→ EXERCISE DETAILS
Both the line with "Screen dimensions: 1456x830" and the line with "The height and width of the screenshot is (896, 1326)." in the records below must appear in the output, along with every line between them, exactly and with nothing added.

→ Pixel coordinate grounding data
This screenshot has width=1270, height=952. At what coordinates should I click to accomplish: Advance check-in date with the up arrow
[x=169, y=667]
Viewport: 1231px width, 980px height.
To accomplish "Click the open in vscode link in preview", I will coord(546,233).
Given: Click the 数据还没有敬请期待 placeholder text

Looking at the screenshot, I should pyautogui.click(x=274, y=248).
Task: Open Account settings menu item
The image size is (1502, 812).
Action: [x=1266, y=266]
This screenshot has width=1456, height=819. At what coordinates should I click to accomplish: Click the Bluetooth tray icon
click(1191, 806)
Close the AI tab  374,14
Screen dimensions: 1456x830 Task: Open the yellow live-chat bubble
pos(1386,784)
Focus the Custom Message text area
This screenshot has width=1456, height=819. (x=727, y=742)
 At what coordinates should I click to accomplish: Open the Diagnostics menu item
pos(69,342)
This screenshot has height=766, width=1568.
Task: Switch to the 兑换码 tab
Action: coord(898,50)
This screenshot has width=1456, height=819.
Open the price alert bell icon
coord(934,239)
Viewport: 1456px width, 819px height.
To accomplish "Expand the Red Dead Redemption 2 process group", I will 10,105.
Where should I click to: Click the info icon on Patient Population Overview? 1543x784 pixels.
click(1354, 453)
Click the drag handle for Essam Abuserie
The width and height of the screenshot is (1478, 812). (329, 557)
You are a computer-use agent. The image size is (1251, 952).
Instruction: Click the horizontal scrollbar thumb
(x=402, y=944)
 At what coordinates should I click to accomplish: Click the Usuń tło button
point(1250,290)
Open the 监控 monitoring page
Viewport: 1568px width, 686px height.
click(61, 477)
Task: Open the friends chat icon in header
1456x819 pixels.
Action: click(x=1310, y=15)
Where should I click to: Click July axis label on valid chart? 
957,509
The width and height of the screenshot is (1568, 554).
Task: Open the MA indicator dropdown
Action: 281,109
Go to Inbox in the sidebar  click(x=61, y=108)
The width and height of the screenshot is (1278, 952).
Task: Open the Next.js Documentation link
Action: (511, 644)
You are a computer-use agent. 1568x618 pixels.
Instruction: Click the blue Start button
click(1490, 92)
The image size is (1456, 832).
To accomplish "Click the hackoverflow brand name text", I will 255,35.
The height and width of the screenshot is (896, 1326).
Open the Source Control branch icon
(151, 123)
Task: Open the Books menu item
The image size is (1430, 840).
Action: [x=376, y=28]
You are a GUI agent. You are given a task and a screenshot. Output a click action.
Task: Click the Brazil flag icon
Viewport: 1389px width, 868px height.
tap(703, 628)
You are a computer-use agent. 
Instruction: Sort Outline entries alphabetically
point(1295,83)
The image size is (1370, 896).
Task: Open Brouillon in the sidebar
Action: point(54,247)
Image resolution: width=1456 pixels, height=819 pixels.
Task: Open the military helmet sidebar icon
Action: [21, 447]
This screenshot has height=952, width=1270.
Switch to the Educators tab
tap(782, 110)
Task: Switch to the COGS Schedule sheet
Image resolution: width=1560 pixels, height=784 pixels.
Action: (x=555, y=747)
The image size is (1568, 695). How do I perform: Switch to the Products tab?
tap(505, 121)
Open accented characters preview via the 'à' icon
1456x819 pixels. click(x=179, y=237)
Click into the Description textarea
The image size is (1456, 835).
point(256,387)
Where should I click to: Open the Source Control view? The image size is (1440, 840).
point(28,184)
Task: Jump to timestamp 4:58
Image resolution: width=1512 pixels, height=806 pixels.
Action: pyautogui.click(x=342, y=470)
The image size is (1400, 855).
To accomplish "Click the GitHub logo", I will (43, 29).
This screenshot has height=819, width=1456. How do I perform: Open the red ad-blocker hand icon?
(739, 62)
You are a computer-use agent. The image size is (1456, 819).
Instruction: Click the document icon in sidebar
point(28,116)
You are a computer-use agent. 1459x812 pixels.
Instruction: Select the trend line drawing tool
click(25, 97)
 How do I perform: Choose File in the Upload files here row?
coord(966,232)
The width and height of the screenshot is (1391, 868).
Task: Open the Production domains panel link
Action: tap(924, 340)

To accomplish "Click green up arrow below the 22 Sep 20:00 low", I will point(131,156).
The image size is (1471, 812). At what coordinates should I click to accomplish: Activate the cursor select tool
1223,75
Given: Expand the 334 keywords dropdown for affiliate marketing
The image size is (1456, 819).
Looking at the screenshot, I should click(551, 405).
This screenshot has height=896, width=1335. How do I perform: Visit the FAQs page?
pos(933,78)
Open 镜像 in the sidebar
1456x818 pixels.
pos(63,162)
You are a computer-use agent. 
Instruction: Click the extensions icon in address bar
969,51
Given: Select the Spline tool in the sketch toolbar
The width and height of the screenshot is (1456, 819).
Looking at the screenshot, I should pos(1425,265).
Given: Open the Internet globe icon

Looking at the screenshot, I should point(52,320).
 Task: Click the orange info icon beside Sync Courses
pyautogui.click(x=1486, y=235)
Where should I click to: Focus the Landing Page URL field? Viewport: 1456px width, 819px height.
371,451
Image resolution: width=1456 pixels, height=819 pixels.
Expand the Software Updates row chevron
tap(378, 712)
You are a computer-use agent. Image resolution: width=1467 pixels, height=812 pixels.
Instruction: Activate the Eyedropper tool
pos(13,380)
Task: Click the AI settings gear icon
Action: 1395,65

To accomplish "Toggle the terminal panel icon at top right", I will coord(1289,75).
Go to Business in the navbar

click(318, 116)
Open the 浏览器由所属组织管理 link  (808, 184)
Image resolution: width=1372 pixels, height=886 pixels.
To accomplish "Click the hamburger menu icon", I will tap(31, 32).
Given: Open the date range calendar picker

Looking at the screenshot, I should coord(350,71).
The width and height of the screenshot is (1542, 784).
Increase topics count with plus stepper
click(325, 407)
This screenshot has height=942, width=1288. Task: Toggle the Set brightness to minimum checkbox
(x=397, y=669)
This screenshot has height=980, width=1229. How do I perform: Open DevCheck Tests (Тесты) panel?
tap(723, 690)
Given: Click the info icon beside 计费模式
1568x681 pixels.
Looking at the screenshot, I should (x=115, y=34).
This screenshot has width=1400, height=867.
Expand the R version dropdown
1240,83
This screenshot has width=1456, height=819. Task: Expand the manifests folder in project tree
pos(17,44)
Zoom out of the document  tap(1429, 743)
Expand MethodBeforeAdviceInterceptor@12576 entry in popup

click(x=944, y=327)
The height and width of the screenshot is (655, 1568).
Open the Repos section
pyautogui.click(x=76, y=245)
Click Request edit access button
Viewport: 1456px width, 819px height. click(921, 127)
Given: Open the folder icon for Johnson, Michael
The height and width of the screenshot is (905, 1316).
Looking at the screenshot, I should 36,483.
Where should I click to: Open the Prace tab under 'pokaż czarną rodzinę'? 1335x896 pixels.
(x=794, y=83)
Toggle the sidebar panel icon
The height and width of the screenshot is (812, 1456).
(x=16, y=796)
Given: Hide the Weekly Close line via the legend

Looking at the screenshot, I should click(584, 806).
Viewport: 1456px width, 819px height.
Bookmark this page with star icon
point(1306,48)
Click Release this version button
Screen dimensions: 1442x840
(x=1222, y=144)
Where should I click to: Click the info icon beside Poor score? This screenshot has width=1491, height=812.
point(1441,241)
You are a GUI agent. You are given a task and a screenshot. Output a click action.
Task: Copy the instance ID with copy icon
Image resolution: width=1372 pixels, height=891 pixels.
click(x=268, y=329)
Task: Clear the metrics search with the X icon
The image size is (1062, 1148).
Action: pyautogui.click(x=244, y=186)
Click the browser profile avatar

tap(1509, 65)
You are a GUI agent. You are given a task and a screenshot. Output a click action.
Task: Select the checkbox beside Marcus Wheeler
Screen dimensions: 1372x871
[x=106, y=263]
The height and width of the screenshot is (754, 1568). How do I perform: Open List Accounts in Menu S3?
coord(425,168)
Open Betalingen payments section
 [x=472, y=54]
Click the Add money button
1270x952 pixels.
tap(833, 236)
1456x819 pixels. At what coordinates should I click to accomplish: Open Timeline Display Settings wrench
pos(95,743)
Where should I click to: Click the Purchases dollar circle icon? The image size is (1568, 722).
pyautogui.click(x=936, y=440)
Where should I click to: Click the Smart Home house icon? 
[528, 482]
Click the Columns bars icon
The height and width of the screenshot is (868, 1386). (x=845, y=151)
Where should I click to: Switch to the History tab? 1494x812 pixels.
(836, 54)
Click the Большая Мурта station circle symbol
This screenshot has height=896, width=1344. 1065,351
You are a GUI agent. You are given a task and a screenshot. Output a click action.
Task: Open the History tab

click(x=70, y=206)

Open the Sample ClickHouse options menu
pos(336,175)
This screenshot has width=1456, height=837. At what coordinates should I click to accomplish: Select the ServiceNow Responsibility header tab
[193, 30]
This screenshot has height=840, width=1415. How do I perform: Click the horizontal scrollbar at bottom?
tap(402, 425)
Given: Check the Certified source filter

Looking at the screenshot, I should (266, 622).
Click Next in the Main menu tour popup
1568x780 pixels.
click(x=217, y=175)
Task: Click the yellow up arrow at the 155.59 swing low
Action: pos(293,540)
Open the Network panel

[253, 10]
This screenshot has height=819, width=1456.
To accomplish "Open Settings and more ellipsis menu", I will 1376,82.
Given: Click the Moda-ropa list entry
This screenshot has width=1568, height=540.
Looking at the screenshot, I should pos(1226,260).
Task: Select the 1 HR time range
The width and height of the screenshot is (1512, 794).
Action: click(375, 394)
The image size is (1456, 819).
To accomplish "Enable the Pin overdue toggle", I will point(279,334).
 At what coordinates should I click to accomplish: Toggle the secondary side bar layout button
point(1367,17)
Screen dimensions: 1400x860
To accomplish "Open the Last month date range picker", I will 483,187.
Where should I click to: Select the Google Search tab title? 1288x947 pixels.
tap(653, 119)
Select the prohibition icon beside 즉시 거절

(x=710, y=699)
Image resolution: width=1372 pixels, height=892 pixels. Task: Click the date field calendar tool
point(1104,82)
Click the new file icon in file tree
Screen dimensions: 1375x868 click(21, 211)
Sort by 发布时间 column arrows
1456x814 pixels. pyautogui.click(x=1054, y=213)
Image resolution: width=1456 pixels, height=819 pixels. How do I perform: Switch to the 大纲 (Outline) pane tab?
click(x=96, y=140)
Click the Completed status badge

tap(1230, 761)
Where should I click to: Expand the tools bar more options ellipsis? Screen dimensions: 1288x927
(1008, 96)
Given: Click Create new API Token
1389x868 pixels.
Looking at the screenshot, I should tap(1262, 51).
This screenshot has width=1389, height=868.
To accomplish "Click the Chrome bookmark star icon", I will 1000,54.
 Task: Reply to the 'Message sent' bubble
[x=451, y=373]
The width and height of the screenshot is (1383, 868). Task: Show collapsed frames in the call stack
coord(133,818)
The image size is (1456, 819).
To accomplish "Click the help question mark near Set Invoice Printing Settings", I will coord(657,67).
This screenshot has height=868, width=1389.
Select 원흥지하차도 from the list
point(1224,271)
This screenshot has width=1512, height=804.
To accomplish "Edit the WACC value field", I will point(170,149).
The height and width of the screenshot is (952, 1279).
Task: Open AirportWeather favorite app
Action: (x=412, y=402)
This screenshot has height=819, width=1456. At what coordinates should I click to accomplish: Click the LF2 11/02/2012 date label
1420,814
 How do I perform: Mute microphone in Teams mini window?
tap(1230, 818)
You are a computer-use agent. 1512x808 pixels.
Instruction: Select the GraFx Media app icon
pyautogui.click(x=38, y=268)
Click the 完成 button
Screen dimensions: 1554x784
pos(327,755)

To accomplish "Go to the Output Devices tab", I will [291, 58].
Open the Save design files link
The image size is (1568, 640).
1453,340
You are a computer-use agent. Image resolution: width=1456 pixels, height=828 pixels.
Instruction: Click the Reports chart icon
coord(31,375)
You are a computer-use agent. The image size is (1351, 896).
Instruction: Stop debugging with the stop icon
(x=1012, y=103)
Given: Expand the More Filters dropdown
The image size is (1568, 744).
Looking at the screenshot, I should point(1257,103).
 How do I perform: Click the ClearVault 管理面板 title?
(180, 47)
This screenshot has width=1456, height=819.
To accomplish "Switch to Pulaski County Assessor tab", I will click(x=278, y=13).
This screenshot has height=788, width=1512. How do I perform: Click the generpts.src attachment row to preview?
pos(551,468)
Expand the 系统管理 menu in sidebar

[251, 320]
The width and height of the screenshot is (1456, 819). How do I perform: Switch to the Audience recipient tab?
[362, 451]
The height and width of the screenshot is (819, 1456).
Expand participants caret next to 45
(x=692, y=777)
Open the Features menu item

→ EXERCISE ANSWER
Screen dimensions: 1456x830 Task: Open the yellow live-chat bubble
pos(1386,784)
Focus the Custom Message text area
This screenshot has width=1456, height=819. (x=727, y=742)
 At what coordinates should I click to accomplish: Open the Diagnostics menu item
pos(69,342)
This screenshot has height=766, width=1568.
Task: Switch to the 兑换码 tab
Action: coord(898,50)
This screenshot has width=1456, height=819.
Open the price alert bell icon
coord(934,239)
Viewport: 1456px width, 819px height.
To accomplish "Expand the Red Dead Redemption 2 process group", I will 10,105.
Where should I click to: Click the info icon on Patient Population Overview? 1543x784 pixels.
click(1354, 453)
Click the drag handle for Essam Abuserie
The width and height of the screenshot is (1478, 812). (329, 557)
You are a computer-use agent. The image size is (1251, 952).
Instruction: Click the horizontal scrollbar thumb
(x=402, y=944)
 At what coordinates should I click to accomplish: Click the Usuń tło button
point(1250,290)
Open the 监控 monitoring page
Viewport: 1568px width, 686px height.
click(61, 477)
Task: Open the friends chat icon in header
1456x819 pixels.
Action: click(x=1310, y=15)
Where should I click to: Click July axis label on valid chart? 
957,509
The width and height of the screenshot is (1568, 554).
Task: Open the MA indicator dropdown
Action: 281,109
Go to Inbox in the sidebar  click(x=61, y=108)
The width and height of the screenshot is (1278, 952).
Task: Open the Next.js Documentation link
Action: (511, 644)
You are a computer-use agent. 1568x618 pixels.
Instruction: Click the blue Start button
click(1490, 92)
The image size is (1456, 832).
To accomplish "Click the hackoverflow brand name text", I will 255,35.
The height and width of the screenshot is (896, 1326).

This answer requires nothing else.